THG's power supply test platform in action
We employ a special platform to test loads on power supplies. At its core are four electronic high-performance loads, each of which can handle a maximum current of 50 amperes. This setup enables us to record measurements extremely accurately. Conventional adjustable resistors are used for the standby voltage and the rarely used -12V and -5V paths. A network filter ensures that any interference pulses from the network do not distort our measurements.
The Design Guide specifies three power classes for every power supply. The lowest range is "light load", a very low level defined as being 20% of full capacity; this might be representative of the idle condition when a PC displays the Windows desktop. At this load, the output voltages are measured immediately upon power up, and also 30 minutes later. This second measurement is needed because when the components inside heat up, the voltages often vary in tight ranges.
The second power class is when half of the total operating performance is requested; this is called "medium load". Here too, the voltages are measured immediately after the new power setting, and then again after a short time.
The third level is the "full load" test, which demands the total promised performance with all voltage rails loaded to maximum. This is where we separate the wheat from the chaff and force the power supply to show what it's really made of. The voltages are again measured immediately and after around 30 minutes.
Ripple voltage, defined as the ratio of alternating voltage to output voltage, is also measured, and an oscilloscope displays the voltage graphically. The fixed ranges are also listed in the Power Supply Design Guide.

The heart of the THG test platform: Electronic load from Statron

Each load can handle up to 50 amperes
While performance is the primary issue with a power supply, efficiency is also very important. When demand for power is rising, the efficiency of the test devices becomes particularly significant, so we rate efficiency even more highly on high-capacity units.
Why is it so important? First, because it represents energy cost savings. At an output of 600 watts, a power supply running at 80% efficiency would sap a whopping 750 watts from the network. At an efficiency rating of just 60%, the same output would eat up a kilowatt from the grid!
Besides the savings in electricity, there are other aspects to consider. The most notable is that the power that is not used to drive components is converted to heat by the circuitry. Thus, the lower the efficiency, the more waste heat the device produces, which in turn, translates into a raised need for cooling. Good cooling is only achieved with larger and faster fans, so a power supply with low efficiency is generally louder than one with high efficiency.

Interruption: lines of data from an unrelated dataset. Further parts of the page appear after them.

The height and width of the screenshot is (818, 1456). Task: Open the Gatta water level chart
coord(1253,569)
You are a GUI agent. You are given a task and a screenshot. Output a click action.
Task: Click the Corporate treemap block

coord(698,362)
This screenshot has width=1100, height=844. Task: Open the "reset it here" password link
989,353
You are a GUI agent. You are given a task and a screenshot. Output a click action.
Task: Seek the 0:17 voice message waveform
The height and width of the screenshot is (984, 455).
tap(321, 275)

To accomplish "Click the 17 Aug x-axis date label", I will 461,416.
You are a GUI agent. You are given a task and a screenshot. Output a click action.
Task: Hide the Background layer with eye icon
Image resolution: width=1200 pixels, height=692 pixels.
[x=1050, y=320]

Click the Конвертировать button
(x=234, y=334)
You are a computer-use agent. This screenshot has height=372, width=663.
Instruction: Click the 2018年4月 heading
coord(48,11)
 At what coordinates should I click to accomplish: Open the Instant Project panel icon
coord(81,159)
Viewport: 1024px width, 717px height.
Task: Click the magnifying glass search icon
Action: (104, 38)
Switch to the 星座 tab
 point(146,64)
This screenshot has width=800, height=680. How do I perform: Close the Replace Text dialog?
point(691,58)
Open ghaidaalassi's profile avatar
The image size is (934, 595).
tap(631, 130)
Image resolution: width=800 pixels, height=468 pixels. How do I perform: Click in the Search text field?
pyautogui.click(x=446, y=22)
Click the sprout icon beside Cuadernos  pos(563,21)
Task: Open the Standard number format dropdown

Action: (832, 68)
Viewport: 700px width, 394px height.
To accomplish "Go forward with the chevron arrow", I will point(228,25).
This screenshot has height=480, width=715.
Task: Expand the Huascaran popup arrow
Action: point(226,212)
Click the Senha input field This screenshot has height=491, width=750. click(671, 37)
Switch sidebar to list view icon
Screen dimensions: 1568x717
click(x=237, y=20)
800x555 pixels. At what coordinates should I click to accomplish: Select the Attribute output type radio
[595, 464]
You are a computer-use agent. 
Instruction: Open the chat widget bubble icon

Efficiency can also affect the supply's useful life, too: the warmer the components get, the shorter their lifespan. This point is not necessarily a determining reason for buying a highly efficient power supply, but all things considered, it makes it a far more attractive purchase.
Leads And Plugs
Even when you've got performance and efficiency, that's not everything. There are many power-hungry components in a PC, and whether they actually get their energy when they need it depends on the number and length of plugs and leads available. After all, a power supply with 600 efficient watts is worth little if there are only four 5.25" connectors to distribute the power!
A 24-pin plug for ATX output is used in the new ATX12V 2.01 specification. Users with older mainboards using 20-pin ports will be interested in the matter of divisible connectors that can be cut down to 20 pins, and the availability of adapters. Thus, we also assess these issues in our evaluation.